Micromechanical systems as nanoscopic electrostatic drives
Micromechanical systems are the key to the miniaturization of components and devices without which no fast-growing technical sector can manage. Whether it is acoustic transducers for the audio sector, transducers for the ultrasonic sector, drives for microscopically small pumps or valves, micro mirrors and optics for beam guidance, as well as beam shaping of light of various wavelengths or miniaturized varactors for signal amplification and adaptation of electrical antenna networks.
The micromechanical systems make it possible to produce components that have a much smaller footprint than is currently known. At the same time, the requirements for the lowest possible energy consumption of such components have increased. In the future, these components will be integrated into web-enabled and ultra-mobile devices characterized by a long battery life. In this context, wireless interfaces and processors play a decisive role in determining the energy requirements of such systems. Since the amount of space available for energy supply in such devices is very limited, all components have to make do with a very small energy budget.

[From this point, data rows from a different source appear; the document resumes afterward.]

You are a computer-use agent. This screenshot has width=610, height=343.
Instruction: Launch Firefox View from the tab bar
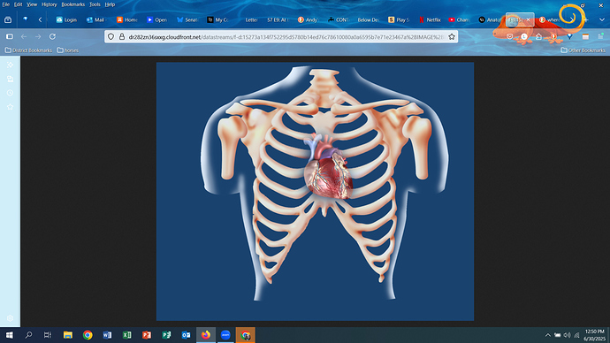point(8,19)
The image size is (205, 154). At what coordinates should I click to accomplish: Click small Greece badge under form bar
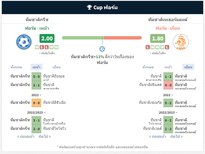pos(102,49)
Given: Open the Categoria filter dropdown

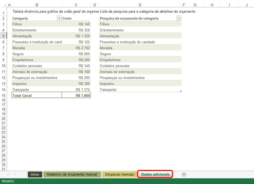Looking at the screenshot, I should click(x=59, y=18).
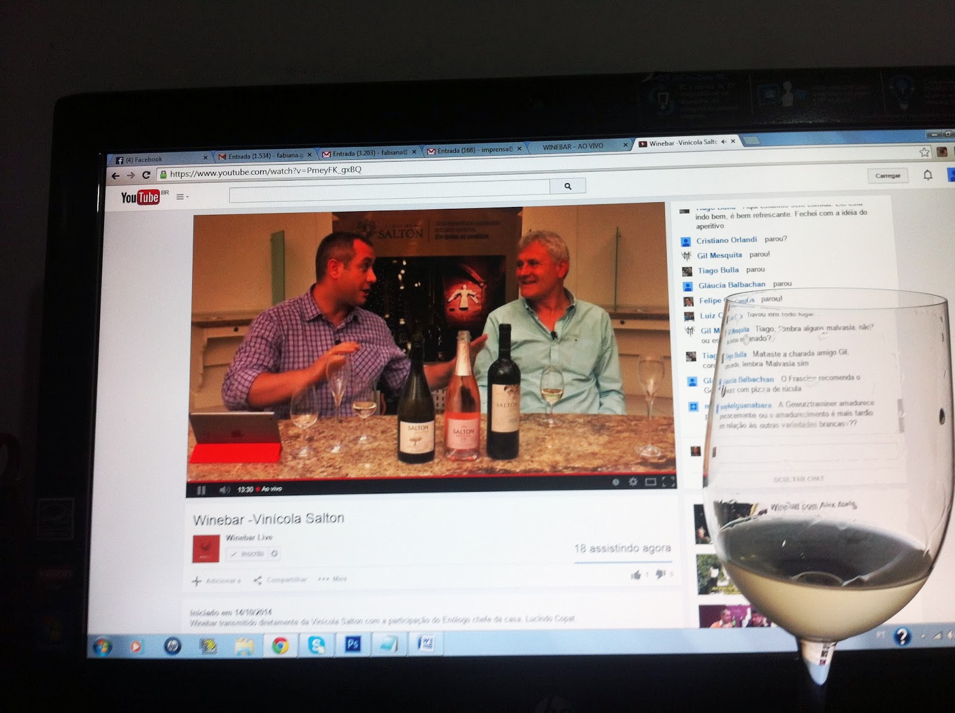Viewport: 955px width, 713px height.
Task: Open the Adicionar a menu
Action: [x=216, y=581]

This also means that actuating principles are required for micro- and nanomechanical systems that require minimal space and energy. The business unit "Monolithically Integrated Actuator and Sensor Systems" (MAS) develops electrostatic bending actuators for this purpose, which operate according to the bimorph principle. The Nanoscopic Electrosatic Drives, NED for short, are implemented in MEMS technologies and are suitable for a wide range of applications.